Um histórico preocupante e a resposta da CISA
O TeleMessage SGNL não é estranho a controvérsias. Em maio de 2025, uma falha semelhante foi relatada em outra instância corporativa da ferramenta, envolvendo vazamento de registros sensíveis durante um processo de sincronização mal implementado.
A descoberta do CVE-2025-48927 levou a sua rápida inclusão no catálogo KEV (Known Exploited Vulnerabilities) da CISA — a Agência de Segurança Cibernética e de Infraestrutura dos EUA. A inclusão neste catálogo significa que a vulnerabilidade é confirmadamente explorada por agentes maliciosos e, portanto, deve ser corrigida com urgência.
A CISA estabeleceu um prazo para que agências federais norte-americanas apliquem os patches necessários até 22 de julho de 2025, destacando a severidade do problema.
Conclusão: Como se proteger e quais as lições aprendidas?
A vulnerabilidade CVE-2025-48927 deixa uma lição clara: mesmo ferramentas voltadas à segurança e conformidade podem introduzir riscos críticos se mal configuradas.
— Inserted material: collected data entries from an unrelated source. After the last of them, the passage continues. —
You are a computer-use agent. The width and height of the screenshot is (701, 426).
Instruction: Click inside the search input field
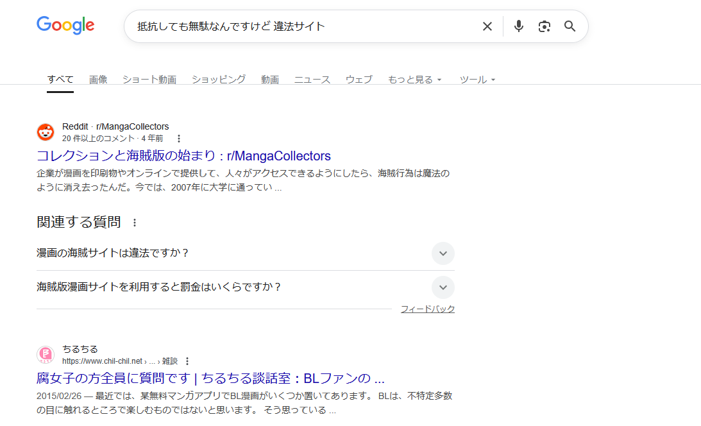point(289,26)
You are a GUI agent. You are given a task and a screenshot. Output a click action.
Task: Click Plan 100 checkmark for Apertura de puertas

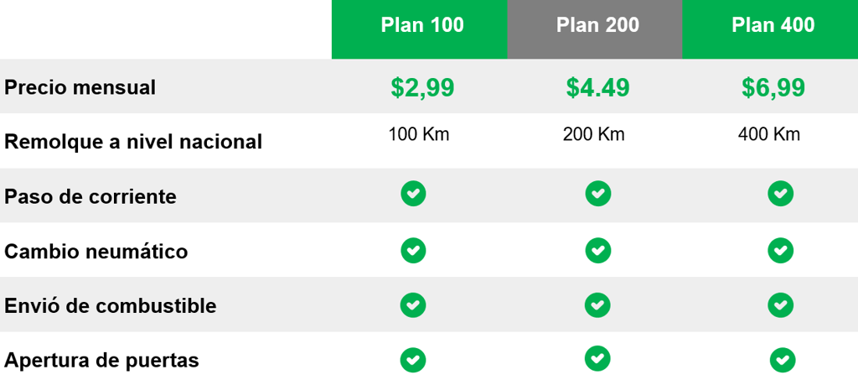pyautogui.click(x=413, y=360)
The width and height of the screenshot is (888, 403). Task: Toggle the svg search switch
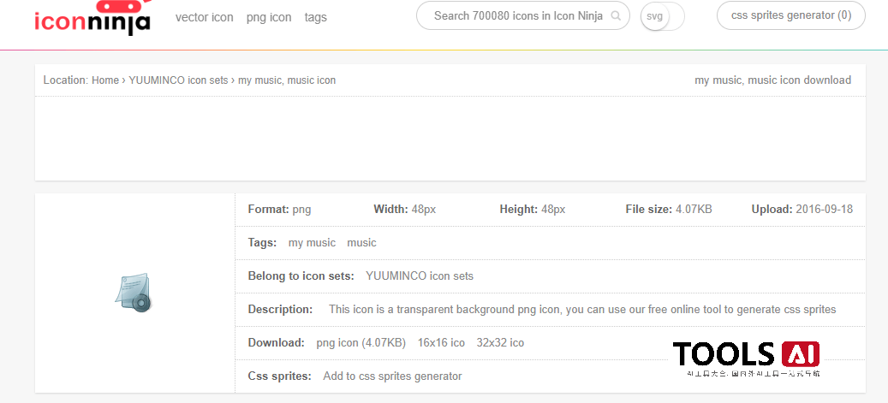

Endpoints de diagnóstico como /heapdump devem ser sempre protegidos por autenticação, e o acesso deve ser restrito a redes internas.
Para administradores de sistemas, a orientação é:
- Desabilitar ou restringir endpoints sensíveis como os do Spring Boot Actuator
- Auditar periodicamente todos os serviços externos e soluções de terceiros
- Aplicar patches de segurança assim que divulgados
Para o público geral, o episódio serve como alerta sobre os riscos de utilizar versões modificadas de aplicativos originalmente projetados para garantir privacidade total. Em ambientes corporativos, onde a conformidade se sobrepõe à criptografia de ponta a ponta, é essencial avaliar cuidadosamente o equilíbrio entre segurança e requisitos regulatórios.